“Le lupare bianche a Mattinata di Francesco Li Bergolis del 24 giugno 2011 e Francesco Armiento del 27 giugno 2016; e l’omicidio di Ivan Rosa in agro di Monte il 19 marzo 2014 “si inseriscono nella storica diatriba tra le due associazioni mafiose egemoni sul Gargano: il clan Li Bergolis da una parte; e dall’altra quello denominato all’epoca Romito/Lombardi/Ricucci. Gli efferati crimini, e i tanti altri omicidi che negli ultimi anni hanno interessato l’area garganica sono ascrivibili alla responsabilità dei due clan contrapposti per acquisire il predominio sul territorio”. Lo scrive nelle 479 pagine dell’ordinanza cautelare il gip di Bari Ilaria Casu che 48 ore fa su richiesta della Dda ha disposto l’arresto di 9 persone (vedi scheda a fianco) per i 3 fatti di sangue, aggravati da mafiosità per metodi usati e per aver agevolato il clan Romito/Lombardi/Ricucci”.
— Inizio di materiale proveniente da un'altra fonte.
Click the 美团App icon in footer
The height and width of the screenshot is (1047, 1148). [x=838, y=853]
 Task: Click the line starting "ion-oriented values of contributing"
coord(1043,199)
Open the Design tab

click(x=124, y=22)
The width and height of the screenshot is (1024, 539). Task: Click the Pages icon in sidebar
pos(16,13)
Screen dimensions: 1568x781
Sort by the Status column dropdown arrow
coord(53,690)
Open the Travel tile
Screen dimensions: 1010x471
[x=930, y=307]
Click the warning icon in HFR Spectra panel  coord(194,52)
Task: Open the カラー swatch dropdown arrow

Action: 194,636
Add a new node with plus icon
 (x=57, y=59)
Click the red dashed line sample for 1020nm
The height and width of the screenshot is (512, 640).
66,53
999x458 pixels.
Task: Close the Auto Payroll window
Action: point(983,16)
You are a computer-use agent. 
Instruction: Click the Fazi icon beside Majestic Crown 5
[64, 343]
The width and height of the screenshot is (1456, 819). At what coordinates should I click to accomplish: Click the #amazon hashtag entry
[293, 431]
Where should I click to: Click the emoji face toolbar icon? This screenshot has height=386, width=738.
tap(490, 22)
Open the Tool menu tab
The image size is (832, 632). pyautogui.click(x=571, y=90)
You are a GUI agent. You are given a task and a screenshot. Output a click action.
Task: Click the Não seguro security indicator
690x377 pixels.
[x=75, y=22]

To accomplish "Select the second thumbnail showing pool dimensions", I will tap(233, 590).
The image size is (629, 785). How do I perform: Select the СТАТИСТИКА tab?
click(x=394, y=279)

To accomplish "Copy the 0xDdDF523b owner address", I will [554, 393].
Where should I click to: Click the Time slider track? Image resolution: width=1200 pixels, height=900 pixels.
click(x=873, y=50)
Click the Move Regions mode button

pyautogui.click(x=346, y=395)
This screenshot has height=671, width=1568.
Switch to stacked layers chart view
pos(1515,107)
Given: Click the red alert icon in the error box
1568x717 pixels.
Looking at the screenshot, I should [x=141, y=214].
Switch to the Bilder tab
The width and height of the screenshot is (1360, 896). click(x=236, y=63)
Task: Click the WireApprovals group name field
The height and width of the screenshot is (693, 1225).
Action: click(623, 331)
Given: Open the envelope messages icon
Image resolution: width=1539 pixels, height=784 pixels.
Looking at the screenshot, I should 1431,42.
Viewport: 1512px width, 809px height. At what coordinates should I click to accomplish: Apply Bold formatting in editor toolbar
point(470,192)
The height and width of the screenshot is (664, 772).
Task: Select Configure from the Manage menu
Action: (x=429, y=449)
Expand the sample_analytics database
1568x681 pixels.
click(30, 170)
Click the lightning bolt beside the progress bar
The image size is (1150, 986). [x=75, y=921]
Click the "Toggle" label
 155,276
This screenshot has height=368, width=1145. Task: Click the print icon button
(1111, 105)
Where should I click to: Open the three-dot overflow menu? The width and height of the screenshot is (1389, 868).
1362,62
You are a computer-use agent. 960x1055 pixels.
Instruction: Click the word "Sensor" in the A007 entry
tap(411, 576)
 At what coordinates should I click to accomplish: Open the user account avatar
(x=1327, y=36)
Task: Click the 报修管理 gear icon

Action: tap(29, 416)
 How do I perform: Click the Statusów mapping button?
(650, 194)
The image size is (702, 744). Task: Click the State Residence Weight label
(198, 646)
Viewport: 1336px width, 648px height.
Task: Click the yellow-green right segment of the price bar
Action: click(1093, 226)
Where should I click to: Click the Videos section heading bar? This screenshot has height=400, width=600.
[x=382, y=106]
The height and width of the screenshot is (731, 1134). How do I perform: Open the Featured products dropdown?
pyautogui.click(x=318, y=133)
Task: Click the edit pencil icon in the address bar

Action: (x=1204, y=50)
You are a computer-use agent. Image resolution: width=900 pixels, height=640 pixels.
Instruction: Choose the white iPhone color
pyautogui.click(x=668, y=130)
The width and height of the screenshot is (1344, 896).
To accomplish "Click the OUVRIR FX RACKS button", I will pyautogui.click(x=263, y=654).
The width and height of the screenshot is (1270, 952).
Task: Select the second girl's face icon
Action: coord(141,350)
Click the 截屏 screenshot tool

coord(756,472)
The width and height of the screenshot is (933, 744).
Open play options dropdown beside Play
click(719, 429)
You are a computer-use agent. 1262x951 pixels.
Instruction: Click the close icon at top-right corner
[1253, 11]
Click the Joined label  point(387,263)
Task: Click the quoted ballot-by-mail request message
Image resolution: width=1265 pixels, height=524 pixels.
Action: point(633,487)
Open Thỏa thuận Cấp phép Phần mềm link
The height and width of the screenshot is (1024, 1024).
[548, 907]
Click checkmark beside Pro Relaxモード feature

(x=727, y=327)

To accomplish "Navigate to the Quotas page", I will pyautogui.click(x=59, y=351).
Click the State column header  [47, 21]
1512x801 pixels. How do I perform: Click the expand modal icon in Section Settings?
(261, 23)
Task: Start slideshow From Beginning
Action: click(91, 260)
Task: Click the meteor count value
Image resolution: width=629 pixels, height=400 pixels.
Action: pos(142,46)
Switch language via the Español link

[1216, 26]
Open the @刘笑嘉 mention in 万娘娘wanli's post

“Il centro nevralgico di questa indagine è rappresentato dalle dichiarazioni dei collaboratori di Giustizia Antonio e Andrea Quitadamo e Francesco Notarangelo che a vario titolo hanno preso parte ai 3 fatti di sangue. Si aggiungono poi le dichiarazioni altri pentiti quali Marco Raduano” (ex boss di Vieste alleato dei Romito); “Matteo Pettinicchio” (ex numero 2 dei Li Bergolis e braccio destro del capo Enzino Miucci9; e di “Matteo Lauriola” pure vicino ai Li Bergolis.